> [WHAT NEEDS TO BE DONE] Restate the records underneath, keeping each one exactly the same.

> [RECORDS FOR THE EXERCISE]

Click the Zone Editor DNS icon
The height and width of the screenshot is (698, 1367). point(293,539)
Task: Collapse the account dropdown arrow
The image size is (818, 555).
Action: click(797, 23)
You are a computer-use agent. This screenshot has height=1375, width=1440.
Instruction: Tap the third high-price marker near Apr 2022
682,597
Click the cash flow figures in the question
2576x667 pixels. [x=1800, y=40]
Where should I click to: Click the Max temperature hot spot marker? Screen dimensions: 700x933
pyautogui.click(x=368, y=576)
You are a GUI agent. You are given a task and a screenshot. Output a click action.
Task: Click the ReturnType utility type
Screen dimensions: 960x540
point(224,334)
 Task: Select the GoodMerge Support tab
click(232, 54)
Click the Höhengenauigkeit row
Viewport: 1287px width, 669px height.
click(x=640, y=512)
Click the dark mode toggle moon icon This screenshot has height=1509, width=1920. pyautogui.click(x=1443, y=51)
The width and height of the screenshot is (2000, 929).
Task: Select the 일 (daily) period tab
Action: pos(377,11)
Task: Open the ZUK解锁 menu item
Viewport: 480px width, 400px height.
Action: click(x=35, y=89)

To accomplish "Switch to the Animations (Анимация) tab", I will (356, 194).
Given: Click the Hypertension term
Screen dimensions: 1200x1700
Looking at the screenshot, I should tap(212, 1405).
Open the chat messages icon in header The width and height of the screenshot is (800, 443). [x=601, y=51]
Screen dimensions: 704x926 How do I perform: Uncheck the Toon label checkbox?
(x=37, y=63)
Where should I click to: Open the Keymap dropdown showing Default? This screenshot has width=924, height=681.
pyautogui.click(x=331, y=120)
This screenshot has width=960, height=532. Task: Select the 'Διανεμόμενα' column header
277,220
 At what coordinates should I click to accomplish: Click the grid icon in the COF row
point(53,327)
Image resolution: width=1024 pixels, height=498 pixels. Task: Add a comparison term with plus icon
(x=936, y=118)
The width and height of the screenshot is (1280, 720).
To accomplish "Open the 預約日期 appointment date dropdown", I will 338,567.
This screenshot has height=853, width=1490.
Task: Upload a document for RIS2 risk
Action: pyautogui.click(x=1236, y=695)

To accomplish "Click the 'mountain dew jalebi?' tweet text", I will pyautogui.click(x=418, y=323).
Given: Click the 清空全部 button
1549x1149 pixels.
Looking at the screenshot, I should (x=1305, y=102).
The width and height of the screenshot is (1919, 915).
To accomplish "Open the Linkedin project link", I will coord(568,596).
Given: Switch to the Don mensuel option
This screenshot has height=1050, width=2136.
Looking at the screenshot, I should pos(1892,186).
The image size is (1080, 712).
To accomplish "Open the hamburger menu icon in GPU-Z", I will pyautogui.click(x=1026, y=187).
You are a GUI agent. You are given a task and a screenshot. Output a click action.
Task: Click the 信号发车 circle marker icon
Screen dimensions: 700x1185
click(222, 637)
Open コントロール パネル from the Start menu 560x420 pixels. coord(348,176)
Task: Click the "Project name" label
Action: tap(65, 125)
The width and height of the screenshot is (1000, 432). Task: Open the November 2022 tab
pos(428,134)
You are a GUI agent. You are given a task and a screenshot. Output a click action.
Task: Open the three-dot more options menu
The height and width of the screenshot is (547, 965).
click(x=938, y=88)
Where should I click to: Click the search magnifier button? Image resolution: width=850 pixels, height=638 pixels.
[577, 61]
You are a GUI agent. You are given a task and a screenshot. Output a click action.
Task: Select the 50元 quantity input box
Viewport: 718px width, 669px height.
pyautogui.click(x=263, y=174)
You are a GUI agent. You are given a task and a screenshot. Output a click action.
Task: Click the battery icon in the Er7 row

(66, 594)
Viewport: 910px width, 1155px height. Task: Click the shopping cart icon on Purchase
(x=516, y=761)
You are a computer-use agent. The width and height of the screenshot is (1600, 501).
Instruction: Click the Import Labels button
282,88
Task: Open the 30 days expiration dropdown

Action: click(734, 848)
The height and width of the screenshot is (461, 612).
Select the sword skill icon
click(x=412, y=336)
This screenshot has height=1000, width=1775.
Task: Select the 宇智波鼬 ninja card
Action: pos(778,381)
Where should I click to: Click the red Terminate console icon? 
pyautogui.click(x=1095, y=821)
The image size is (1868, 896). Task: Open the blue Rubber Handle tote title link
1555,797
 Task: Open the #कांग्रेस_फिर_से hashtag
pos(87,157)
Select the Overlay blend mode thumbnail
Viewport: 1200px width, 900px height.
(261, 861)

> [SOLVED PROBLEM]
Click the Zone Editor DNS icon
The height and width of the screenshot is (698, 1367). point(293,539)
Task: Collapse the account dropdown arrow
The image size is (818, 555).
Action: click(797, 23)
You are a computer-use agent. This screenshot has height=1375, width=1440.
Instruction: Tap the third high-price marker near Apr 2022
682,597
Click the cash flow figures in the question
2576x667 pixels. [x=1800, y=40]
Where should I click to: Click the Max temperature hot spot marker? Screen dimensions: 700x933
pyautogui.click(x=368, y=576)
You are a GUI agent. You are given a task and a screenshot. Output a click action.
Task: Click the ReturnType utility type
Screen dimensions: 960x540
point(224,334)
 Task: Select the GoodMerge Support tab
click(232, 54)
Click the Höhengenauigkeit row
Viewport: 1287px width, 669px height.
click(x=640, y=512)
Click the dark mode toggle moon icon This screenshot has height=1509, width=1920. pyautogui.click(x=1443, y=51)
The width and height of the screenshot is (2000, 929).
Task: Select the 일 (daily) period tab
Action: pos(377,11)
Task: Open the ZUK解锁 menu item
Viewport: 480px width, 400px height.
Action: click(x=35, y=89)

To accomplish "Switch to the Animations (Анимация) tab", I will (356, 194).
Given: Click the Hypertension term
Screen dimensions: 1200x1700
Looking at the screenshot, I should tap(212, 1405).
Open the chat messages icon in header The width and height of the screenshot is (800, 443). [x=601, y=51]
Screen dimensions: 704x926 How do I perform: Uncheck the Toon label checkbox?
(x=37, y=63)
Where should I click to: Open the Keymap dropdown showing Default? This screenshot has width=924, height=681.
pyautogui.click(x=331, y=120)
This screenshot has width=960, height=532. Task: Select the 'Διανεμόμενα' column header
277,220
 At what coordinates should I click to accomplish: Click the grid icon in the COF row
point(53,327)
Image resolution: width=1024 pixels, height=498 pixels. Task: Add a comparison term with plus icon
(x=936, y=118)
The width and height of the screenshot is (1280, 720).
To accomplish "Open the 預約日期 appointment date dropdown", I will 338,567.
This screenshot has height=853, width=1490.
Task: Upload a document for RIS2 risk
Action: pyautogui.click(x=1236, y=695)

To accomplish "Click the 'mountain dew jalebi?' tweet text", I will pyautogui.click(x=418, y=323).
Given: Click the 清空全部 button
1549x1149 pixels.
Looking at the screenshot, I should (x=1305, y=102).
The width and height of the screenshot is (1919, 915).
To accomplish "Open the Linkedin project link", I will coord(568,596).
Given: Switch to the Don mensuel option
This screenshot has height=1050, width=2136.
Looking at the screenshot, I should pos(1892,186).
The image size is (1080, 712).
To accomplish "Open the hamburger menu icon in GPU-Z", I will pyautogui.click(x=1026, y=187).
You are a GUI agent. You are given a task and a screenshot. Output a click action.
Task: Click the 信号发车 circle marker icon
Screen dimensions: 700x1185
click(222, 637)
Open コントロール パネル from the Start menu 560x420 pixels. coord(348,176)
Task: Click the "Project name" label
Action: tap(65, 125)
The width and height of the screenshot is (1000, 432). Task: Open the November 2022 tab
pos(428,134)
You are a GUI agent. You are given a task and a screenshot. Output a click action.
Task: Open the three-dot more options menu
The height and width of the screenshot is (547, 965).
click(x=938, y=88)
Where should I click to: Click the search magnifier button? Image resolution: width=850 pixels, height=638 pixels.
[577, 61]
You are a GUI agent. You are given a task and a screenshot. Output a click action.
Task: Select the 50元 quantity input box
Viewport: 718px width, 669px height.
pyautogui.click(x=263, y=174)
You are a GUI agent. You are given a task and a screenshot. Output a click action.
Task: Click the battery icon in the Er7 row

(66, 594)
Viewport: 910px width, 1155px height. Task: Click the shopping cart icon on Purchase
(x=516, y=761)
You are a computer-use agent. The width and height of the screenshot is (1600, 501).
Instruction: Click the Import Labels button
282,88
Task: Open the 30 days expiration dropdown

Action: click(734, 848)
The height and width of the screenshot is (461, 612).
Select the sword skill icon
click(x=412, y=336)
This screenshot has height=1000, width=1775.
Task: Select the 宇智波鼬 ninja card
Action: pos(778,381)
Where should I click to: Click the red Terminate console icon? 
pyautogui.click(x=1095, y=821)
The image size is (1868, 896). Task: Open the blue Rubber Handle tote title link
1555,797
 Task: Open the #कांग्रेस_फिर_से hashtag
pos(87,157)
Select the Overlay blend mode thumbnail
Viewport: 1200px width, 900px height.
(261, 861)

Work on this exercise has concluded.